**DESCRIPTION OF THE TASK**.
Go through the listing beneath and show each line containing the string "width".

**GIVEN DATA**.
--

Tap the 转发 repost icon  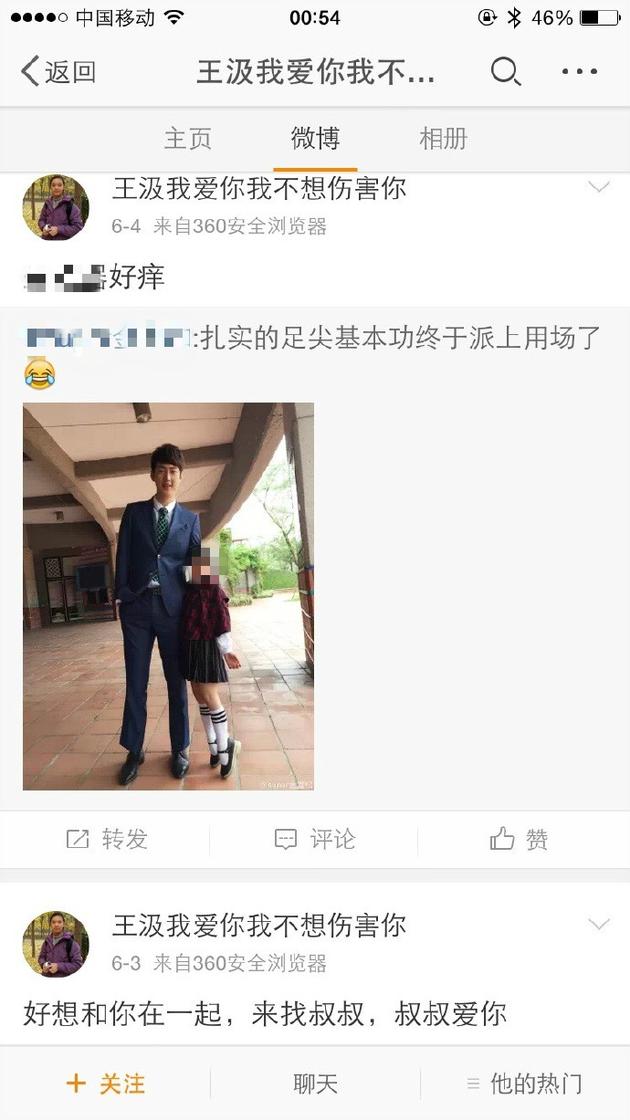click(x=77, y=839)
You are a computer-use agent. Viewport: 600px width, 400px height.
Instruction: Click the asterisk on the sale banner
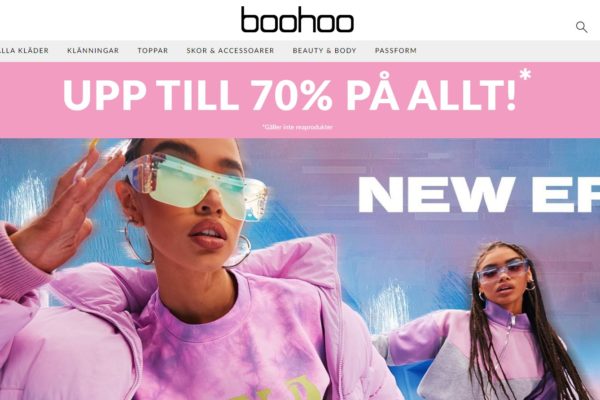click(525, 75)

--

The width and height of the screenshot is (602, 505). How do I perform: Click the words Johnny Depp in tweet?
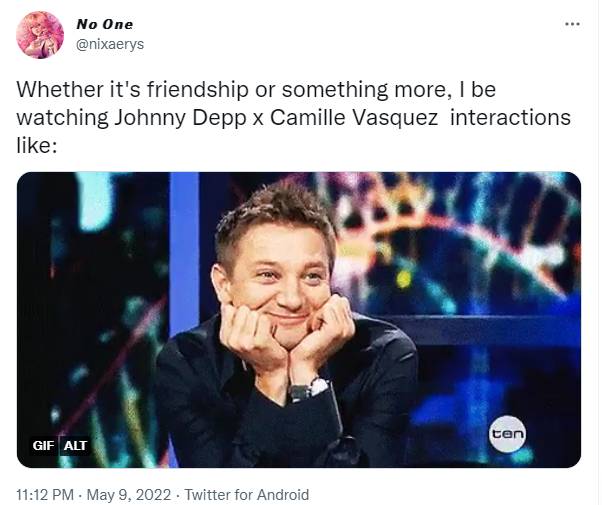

--

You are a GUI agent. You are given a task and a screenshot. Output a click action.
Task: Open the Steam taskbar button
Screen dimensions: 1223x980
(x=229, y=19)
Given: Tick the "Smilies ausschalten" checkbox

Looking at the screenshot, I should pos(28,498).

--

**ANSWER TO THE PROBLEM**.
You are a computer-use agent. Viewport: 600px width, 400px height.
The width and height of the screenshot is (602, 505). How do I perform: Click the words Johnny Depp in tweet?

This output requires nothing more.